*EXCERPT TO READ*.
::::
The only surefire way of generating comments is to insult PvP from a raiding perspective, or insult raiding from a PvP perspective. That will almost always generate a firestorm.
As to the rules for comments, I try to make it as easy as possible to comment. I don't require people to log in, or type in a captcha. Every barrier you put up makes people less likely to comment. The easier you make it for people to comment, the more likely they will comment.
Of course, you're probably worried about comment spam if you leave comments wide open. For some reason, Blogger doesn't actually get a lot of spam. I'm not really sure why, but it's another advantage to using Blogger. Occasionally, one specific spammer will pop up and start spamming. What I do then is to turn on Comment Moderation until the spammer goes away. Always have Comment Notification up so you get email when people comment. Sometimes you will get spam and normal comments on really old posts. Blogger now allows you to enable Comment Moderation for older posts, and it's been a big help.
I don't really get very much spam, and what I do get I just manually delete. Captchas and other anti-spam mechanics cut down on spam, but they also cut down on normal comments.
The final topic regarding comments is censoring/deleting comments. My advice is to just delete comments that are insulting or pointless. Try to delete such that people see "This post has been deleted by a blog administrator" or similar message. People tend to follow the social norms already established on the blog. If everyone else is insulting or trolling, then they will insult and troll, push the boundaries a little bit more. Step on it early, delete the first offenders aggressively, and it will keep your blog from becoming like the official WoW forums. Of course, it is important to differentiate between honest dissent, and people being stupid. But in general, people who are worth listening to can phrase their disagreement in an appropriate manner.
Freedom of Speech doesn't mean that you have to put up with jackasses on your own site. They can always make their own blog.
That's pretty much all I wanted to write about. My advice boils down to keep things simple. Write steadily, and write for yourself.
Saturday, November 08, 2008
I've been writing this blog for a fair while now, and I'd like to offer some thoughts and observations for new bloggers or interested readers.
The first decision you need to make is to self-host, or use a hosting provider such as Blogger. The advantage of self-hosting is that you can control everything, down to the exact detail. The disadvantage of self-hosting is that you have to control everything. Self-hosting is also a bit more expensive money-wise, but web space is not very expensive these days. The time costs in setting up everything are a more important consideration.
Obviously, I've opted for using a hosting provider. I picked a template at the beginning and have not really changed it. Maybe the site is not the best looking in the world, or the flashiest, but it's clean and does what I want with a minimum of effort on my part. I don't have to worry about databases, or hand-tuning HTML or CSS or similar silliness.
::::
*WHAT YOU NEED TO DO*.
1. In the blogging advice text, what does the writer do when one specific spammer starts spamming?
2. Transcribe the part of the blogging advice text that opens with the words containing "As to the rules" and closes with "a big help.".
3. Go on with the blogging advice text, picking up after its last sentence.
The material that follows has no connection to the blogging advice text.

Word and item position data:
::::
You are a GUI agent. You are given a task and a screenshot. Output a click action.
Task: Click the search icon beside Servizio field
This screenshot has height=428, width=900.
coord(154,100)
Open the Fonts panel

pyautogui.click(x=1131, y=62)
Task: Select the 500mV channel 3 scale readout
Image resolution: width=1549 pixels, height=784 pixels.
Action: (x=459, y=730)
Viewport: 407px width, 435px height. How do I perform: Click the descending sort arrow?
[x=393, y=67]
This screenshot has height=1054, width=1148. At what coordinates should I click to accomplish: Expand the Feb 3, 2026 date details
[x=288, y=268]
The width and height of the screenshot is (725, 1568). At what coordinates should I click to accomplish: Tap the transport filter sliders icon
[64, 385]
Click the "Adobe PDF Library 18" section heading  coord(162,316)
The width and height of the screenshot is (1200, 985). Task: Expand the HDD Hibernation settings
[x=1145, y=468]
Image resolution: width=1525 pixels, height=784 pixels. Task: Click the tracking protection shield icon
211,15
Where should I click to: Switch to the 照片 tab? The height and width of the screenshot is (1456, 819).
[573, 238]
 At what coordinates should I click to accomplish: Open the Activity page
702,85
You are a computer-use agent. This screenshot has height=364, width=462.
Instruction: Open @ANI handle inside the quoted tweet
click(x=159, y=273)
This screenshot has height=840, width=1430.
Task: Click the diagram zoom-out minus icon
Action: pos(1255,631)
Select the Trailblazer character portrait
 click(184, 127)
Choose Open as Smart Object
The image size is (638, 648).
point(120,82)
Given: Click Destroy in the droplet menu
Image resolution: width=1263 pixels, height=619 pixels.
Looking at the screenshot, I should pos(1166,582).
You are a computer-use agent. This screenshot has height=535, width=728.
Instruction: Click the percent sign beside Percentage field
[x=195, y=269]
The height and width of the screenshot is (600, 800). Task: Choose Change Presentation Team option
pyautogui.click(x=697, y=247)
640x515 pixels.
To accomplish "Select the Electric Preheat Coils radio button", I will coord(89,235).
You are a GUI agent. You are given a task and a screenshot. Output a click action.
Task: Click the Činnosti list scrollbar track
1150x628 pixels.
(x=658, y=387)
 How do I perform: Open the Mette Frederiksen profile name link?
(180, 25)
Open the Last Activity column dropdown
::::
*ANSWER LIST*.
1. The writer turns on Comment Moderation until the spammer goes away.

2.
As to the rules for comments, I try to make it as easy as possible to comment. I don't require people to log in, or type in a captcha. Every barrier you put up makes people less likely to comment. The easier you make it for people to comment, the more likely they will comment.
Of course, you're probably worried about comment spam if you leave comments wide open. For some reason, Blogger doesn't actually get a lot of spam. I'm not really sure why, but it's another advantage to using Blogger. Occasionally, one specific spammer will pop up and start spamming. What I do then is to turn on Comment Moderation until the spammer goes away. Always have Comment Notification up so you get email when people comment. Sometimes you will get spam and normal comments on really old posts. Blogger now allows you to enable Comment Moderation for older posts, and it's been a big help.

3.
But there are drawbacks. For example, Blogger doesn't really do trackbacks very well. I've seen other sites have neat little tricks like adding the the person's last blog post to a comment. Or allow you to edit your comment for a few minutes after posting. If you self-host, you can do pretty much anything you can imagine, but it can take a fair bit of work.
If you can live within the confines of a hosted blog, I recommend using a service like Blogger. It's quick and easy, and allows you spend less time working on your website, and more time on writing content. If you ever have a choice between getting a new website feature to work, or writing another post, I recommend writing the post. Content is what will make your site. New, flashy features are nice, but you really have to beware of neglecting your content to work on your presentation.
The second decision you need to make is focus. For example, this is a World of Warcraft Paladin blog. The name in particular, Blessing of Kings, identifies the focus squarely.
Focus is a double-edged sword. On one hand, having direction makes it a lot easier in the early days. It gives you something specific to write about, making it easier to generate ideas for posts, making it more likely you will continue writing. You belong to the community that shares your focus, and that often makes it easier to get inspiration, links and traffic.
On the other hand, sometimes your interests will wander away from the focus. A more generic name and focus allows you to write about anything without being confined. Sometimes I wonder if I am still playing my paladin because of this blog. If I wasn't writing this, would I have switched to another class, or even another game? If I had chosen a different name, would that have made it easier to switch?
I think having a focus is very useful, especially in the early days. It helps establish your identity. But that identity can and will be confining, so consider how you present your focus.
The single biggest thing you can do to improve your blog is to write more. A steady stream of new content is the best way to get more visitors. Ideally, you should aim for one post a day. Of course, that's an ideal. I almost never make that, and I think I average something like one post every two or three days. But I can see the difference in traffic for months where I had a steady schedule of posts versus months with more erratic schedules.
Other than that, my advice is to write what you want to write about. Don't write something thinking that it is what your audience wants to see. If you don't like role-playing, don't write about role-playing. If you don't theorycraft, don't force yourself to write posts with lots of numbers. Write for yourself, and the audience will come in time.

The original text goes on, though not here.